Improved Correlation Optimized Virtual Orbital Algorithm for Plane-Wave Full Configuration Interaction Calculations.

Full configuration interaction (FCI) calculations have historically faced significant challenges in dealing with periodic systems. The plane-wave basis sets are valued for their efficiency and broad applicability in various computational physics and chemistry simulations. Because of their natural periodicity, the plane-wave basis sets offer a potential solution to this problem. Moreover, FCI can address the limitations of widely used methods, such as density functional theory (DFT) with plane-wave basis sets, in accurately describing strongly correlated systems. However, the large basis set nature of the plane-wave makes them unsuitable for direct application in FCI calculations. To address this challenge, we propose an improved algorithm based on the correlation-optimized virtual orbital (COVOS) framework.
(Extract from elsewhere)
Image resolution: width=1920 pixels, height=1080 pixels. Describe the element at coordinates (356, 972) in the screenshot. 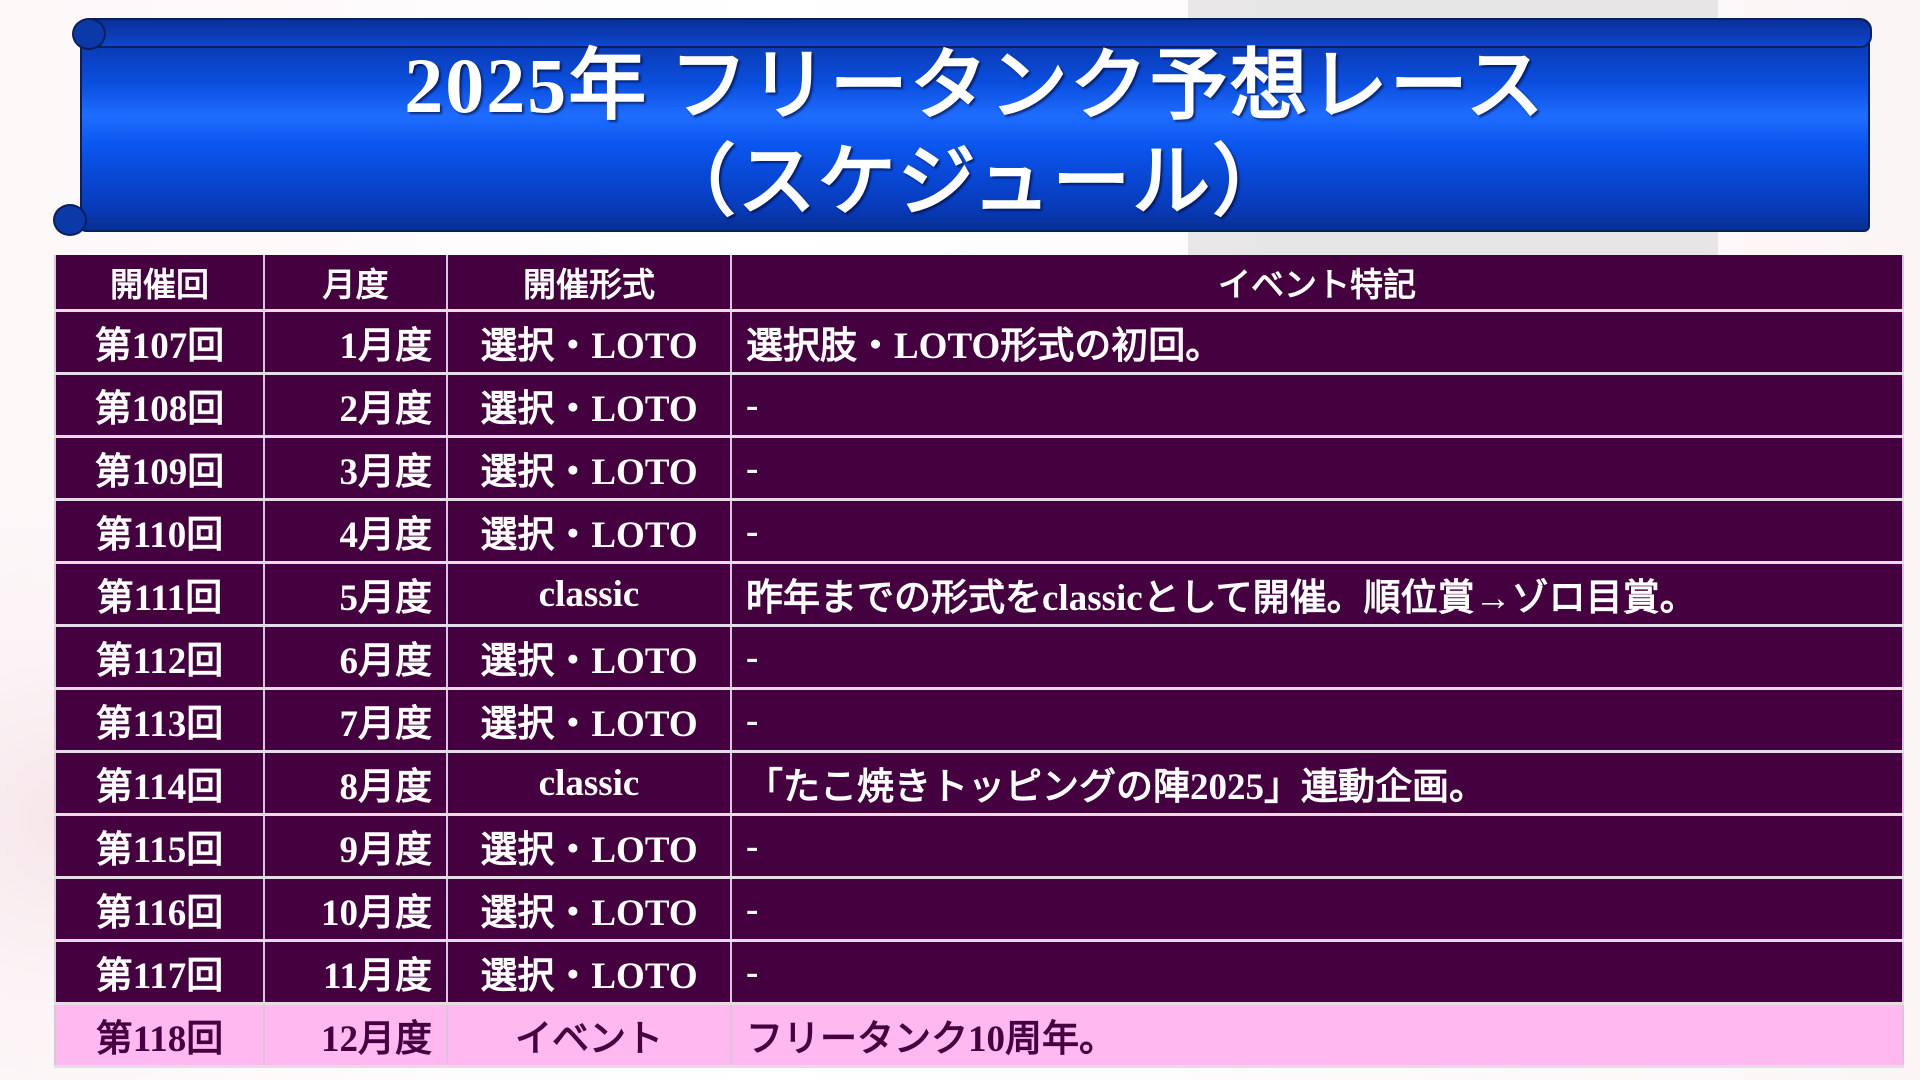

I see `cell-month: 11月度` at that location.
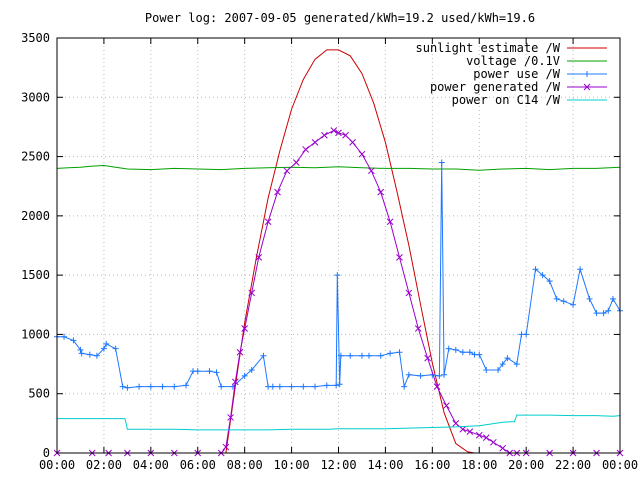  I want to click on series-voltage-0-1v, so click(338, 168).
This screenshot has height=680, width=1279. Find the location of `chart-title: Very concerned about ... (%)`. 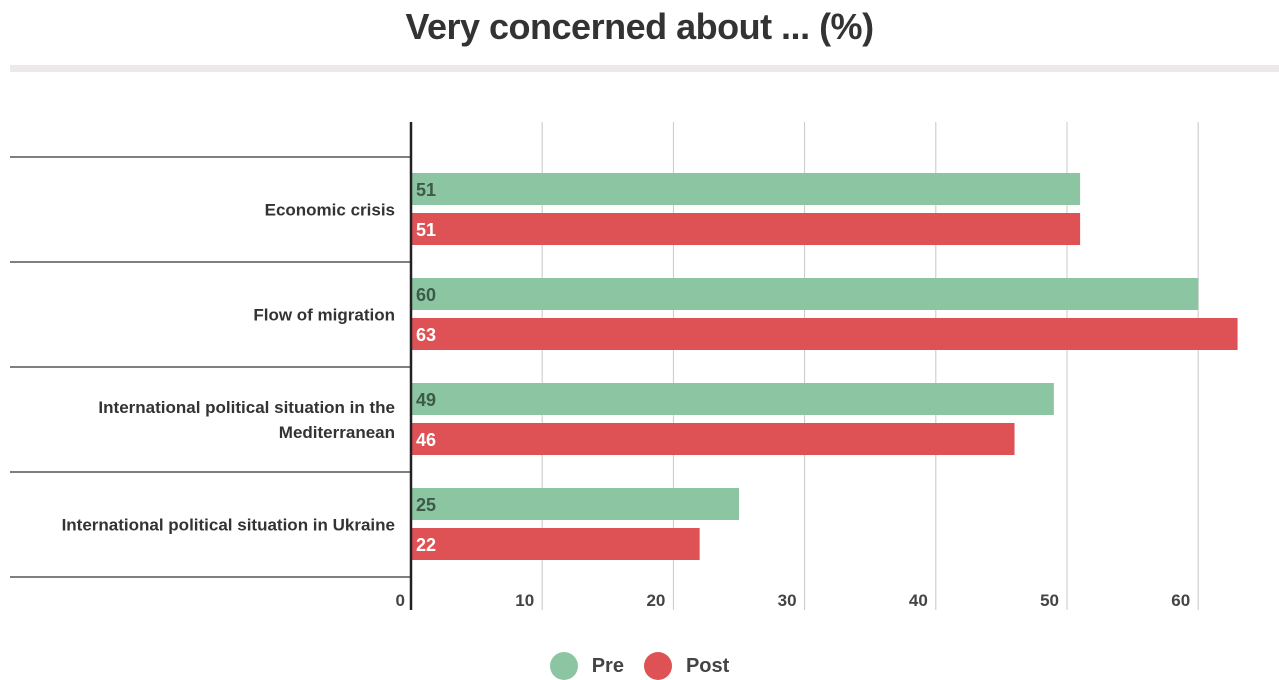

By incorporating rotational matrices to enhance the active space dimension and optimizing orbitals through iterative coupled processes, we successfully compress the extensive plane-wave basis set into a manageable number of virtual orbitals suitable for FCI calculations while retaining most of the original basis set characteristics. We apply this method to supercell calculations and potential energy curves of periodic metallic systems. To further validate our approach, we test it on nonperiodic small molecular systems and compare the results with those obtained from DFT, second-order Møller-Plesset perturbation theory (MP2), random phase approximation (RPA), FCI calculations using the 6-31G or cc-pVDZ basis sets, and the original COVOS algorithm. The improved COVOS framework demonstrates significant advantages in convergence and correlation description over the original method. Furthermore, we observe metal divergence issues in MP2 calculations for certain metallic systems and note that RPA may overestimate the correlation energy of such systems. These findings underscore the importance of achieving FCI calculations with plane-wave basis sets.